[Entries on target coordinates]
◆ ◆ ◆ ◆ ◆

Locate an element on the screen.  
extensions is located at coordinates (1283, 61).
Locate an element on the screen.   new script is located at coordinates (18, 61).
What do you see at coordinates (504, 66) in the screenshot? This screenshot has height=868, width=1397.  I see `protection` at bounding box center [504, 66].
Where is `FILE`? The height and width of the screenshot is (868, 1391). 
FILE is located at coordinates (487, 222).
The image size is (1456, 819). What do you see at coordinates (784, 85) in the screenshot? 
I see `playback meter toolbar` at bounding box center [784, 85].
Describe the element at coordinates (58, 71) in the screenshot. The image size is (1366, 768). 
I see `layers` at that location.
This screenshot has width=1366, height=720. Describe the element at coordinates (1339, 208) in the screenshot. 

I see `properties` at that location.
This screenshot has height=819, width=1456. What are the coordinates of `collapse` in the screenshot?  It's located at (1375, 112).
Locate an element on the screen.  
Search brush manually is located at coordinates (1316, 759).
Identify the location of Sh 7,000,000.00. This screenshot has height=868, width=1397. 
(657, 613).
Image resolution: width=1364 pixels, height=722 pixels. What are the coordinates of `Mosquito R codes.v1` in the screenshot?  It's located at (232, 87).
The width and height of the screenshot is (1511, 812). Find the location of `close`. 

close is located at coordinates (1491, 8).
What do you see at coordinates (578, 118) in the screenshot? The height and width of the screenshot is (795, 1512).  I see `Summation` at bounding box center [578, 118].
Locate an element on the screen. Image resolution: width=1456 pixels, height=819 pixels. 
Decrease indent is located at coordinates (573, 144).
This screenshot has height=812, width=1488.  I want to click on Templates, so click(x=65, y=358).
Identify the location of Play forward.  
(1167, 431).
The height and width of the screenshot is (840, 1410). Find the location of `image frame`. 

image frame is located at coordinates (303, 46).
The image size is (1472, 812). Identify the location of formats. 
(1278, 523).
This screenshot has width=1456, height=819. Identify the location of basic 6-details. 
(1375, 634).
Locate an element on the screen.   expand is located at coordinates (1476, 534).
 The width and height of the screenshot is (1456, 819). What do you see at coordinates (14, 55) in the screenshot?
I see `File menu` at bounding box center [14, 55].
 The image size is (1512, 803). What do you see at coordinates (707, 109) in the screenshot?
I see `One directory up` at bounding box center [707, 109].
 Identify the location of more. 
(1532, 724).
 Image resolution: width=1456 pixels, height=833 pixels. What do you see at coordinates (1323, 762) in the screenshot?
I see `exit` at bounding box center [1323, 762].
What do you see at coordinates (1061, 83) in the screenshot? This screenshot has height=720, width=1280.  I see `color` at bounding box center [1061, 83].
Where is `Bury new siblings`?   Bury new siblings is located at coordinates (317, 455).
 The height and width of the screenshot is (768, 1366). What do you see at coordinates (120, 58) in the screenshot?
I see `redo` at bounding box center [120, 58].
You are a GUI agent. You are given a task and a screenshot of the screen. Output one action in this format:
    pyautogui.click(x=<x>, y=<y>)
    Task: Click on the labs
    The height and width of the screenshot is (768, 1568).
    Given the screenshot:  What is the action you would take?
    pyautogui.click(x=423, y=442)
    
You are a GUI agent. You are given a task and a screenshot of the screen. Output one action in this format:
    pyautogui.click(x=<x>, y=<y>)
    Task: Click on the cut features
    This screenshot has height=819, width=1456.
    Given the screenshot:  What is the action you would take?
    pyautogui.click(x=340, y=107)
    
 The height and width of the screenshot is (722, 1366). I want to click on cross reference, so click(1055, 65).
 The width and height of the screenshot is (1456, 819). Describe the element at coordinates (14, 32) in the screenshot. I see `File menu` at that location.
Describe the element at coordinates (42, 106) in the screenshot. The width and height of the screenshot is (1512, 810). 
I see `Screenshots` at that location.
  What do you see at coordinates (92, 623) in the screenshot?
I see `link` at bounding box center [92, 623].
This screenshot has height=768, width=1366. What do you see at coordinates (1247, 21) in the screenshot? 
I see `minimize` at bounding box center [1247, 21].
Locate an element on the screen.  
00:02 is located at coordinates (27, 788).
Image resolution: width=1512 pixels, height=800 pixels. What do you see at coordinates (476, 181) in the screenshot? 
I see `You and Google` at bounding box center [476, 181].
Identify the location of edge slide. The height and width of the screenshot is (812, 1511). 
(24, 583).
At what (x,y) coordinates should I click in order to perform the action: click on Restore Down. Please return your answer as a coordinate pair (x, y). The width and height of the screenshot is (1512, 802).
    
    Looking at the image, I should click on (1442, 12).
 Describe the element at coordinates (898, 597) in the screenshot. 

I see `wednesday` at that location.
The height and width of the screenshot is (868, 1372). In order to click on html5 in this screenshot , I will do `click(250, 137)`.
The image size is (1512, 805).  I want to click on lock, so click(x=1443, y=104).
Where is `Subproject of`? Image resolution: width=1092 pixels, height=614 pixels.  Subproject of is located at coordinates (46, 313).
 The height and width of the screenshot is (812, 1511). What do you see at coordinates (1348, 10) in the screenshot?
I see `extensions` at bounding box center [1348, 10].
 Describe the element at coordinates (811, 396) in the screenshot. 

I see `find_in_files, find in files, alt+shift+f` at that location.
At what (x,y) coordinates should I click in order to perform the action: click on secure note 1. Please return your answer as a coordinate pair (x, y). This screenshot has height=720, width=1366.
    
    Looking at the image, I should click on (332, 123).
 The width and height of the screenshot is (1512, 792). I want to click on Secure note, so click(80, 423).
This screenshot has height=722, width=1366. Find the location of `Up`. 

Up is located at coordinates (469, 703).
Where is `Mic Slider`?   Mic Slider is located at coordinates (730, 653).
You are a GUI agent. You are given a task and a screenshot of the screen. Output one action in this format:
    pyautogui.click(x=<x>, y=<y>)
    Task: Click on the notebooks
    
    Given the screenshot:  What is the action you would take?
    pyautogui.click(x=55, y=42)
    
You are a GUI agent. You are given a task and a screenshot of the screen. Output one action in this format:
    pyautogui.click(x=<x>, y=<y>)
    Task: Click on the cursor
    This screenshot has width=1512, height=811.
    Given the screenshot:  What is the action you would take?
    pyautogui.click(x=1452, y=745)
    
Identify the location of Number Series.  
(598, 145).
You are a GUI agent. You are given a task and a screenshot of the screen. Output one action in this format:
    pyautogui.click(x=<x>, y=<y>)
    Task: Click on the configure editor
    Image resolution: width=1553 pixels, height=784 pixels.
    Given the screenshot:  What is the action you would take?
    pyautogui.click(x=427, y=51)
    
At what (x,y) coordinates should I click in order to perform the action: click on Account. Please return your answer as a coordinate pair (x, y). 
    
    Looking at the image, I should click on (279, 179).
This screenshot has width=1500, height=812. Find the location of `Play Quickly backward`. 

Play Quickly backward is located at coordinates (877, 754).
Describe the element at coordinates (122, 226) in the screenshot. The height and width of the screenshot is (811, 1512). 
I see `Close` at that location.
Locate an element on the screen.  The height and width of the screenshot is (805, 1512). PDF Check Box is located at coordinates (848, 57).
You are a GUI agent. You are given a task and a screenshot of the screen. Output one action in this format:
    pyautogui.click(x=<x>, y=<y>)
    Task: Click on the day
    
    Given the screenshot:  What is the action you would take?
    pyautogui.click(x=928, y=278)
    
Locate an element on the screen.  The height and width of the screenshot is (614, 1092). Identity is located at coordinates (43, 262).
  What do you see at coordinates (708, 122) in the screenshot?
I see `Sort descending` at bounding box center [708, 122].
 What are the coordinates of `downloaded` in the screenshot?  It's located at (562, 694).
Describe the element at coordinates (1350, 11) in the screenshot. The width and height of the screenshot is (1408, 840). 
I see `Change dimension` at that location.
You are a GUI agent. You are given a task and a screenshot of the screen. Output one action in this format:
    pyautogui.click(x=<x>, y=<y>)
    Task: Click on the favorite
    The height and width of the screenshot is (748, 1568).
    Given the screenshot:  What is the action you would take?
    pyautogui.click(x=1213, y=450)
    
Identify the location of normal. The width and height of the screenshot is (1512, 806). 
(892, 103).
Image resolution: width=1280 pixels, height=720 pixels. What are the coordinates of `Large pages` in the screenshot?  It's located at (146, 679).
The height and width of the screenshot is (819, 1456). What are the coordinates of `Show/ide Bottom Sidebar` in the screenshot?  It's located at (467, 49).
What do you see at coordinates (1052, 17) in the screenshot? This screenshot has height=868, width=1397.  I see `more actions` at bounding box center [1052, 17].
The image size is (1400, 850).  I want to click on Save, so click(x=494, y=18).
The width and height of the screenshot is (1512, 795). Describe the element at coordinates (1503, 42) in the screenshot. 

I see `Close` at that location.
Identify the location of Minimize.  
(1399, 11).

◆ ◆ ◆ ◆ ◆

What to do: State how many lines of the records contain the string "size". Reply with the number alone.

Answer below: 6